--- Supplied material Enclosed Below ---

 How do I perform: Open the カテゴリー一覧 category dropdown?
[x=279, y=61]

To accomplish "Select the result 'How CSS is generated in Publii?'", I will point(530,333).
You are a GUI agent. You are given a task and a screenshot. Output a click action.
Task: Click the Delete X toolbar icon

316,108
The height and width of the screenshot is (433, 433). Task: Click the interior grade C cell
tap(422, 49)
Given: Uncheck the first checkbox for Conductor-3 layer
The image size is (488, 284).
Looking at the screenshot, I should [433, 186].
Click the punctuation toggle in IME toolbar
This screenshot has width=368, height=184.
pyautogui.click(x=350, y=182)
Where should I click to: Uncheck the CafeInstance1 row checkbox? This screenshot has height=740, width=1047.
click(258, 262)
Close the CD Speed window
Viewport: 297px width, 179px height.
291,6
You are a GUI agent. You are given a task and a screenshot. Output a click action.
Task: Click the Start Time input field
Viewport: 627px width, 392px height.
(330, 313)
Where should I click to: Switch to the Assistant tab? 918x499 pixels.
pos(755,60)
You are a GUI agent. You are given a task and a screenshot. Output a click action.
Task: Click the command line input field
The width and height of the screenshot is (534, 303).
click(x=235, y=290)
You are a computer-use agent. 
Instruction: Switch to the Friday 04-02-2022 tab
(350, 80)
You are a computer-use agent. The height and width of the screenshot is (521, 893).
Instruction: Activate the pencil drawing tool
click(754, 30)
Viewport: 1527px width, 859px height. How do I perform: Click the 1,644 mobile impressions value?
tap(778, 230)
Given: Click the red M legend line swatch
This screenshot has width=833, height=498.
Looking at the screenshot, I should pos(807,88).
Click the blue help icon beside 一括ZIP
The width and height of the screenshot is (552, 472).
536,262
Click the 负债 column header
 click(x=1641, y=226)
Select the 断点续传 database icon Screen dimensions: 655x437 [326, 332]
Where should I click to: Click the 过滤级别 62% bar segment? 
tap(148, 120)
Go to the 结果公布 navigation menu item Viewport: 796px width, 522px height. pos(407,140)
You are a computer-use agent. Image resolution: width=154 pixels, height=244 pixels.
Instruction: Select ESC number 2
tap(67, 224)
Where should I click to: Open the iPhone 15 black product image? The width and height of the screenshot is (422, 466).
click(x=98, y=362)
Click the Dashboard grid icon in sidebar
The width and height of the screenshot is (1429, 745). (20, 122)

--- End of Enclosed Supplied material ---

# [Problem]
The lines wanted are those from the one with "Viewport: 1527px width, 859px" through the last line of the records, repeated exactly and with both ends included.

# [Reply]
Viewport: 1527px width, 859px height. How do I perform: Click the 1,644 mobile impressions value?
tap(778, 230)
Given: Click the red M legend line swatch
This screenshot has width=833, height=498.
Looking at the screenshot, I should pos(807,88).
Click the blue help icon beside 一括ZIP
The width and height of the screenshot is (552, 472).
536,262
Click the 负债 column header
 click(x=1641, y=226)
Select the 断点续传 database icon Screen dimensions: 655x437 [326, 332]
Where should I click to: Click the 过滤级别 62% bar segment? 
tap(148, 120)
Go to the 结果公布 navigation menu item Viewport: 796px width, 522px height. pos(407,140)
You are a computer-use agent. Image resolution: width=154 pixels, height=244 pixels.
Instruction: Select ESC number 2
tap(67, 224)
Where should I click to: Open the iPhone 15 black product image? The width and height of the screenshot is (422, 466).
click(x=98, y=362)
Click the Dashboard grid icon in sidebar
The width and height of the screenshot is (1429, 745). (20, 122)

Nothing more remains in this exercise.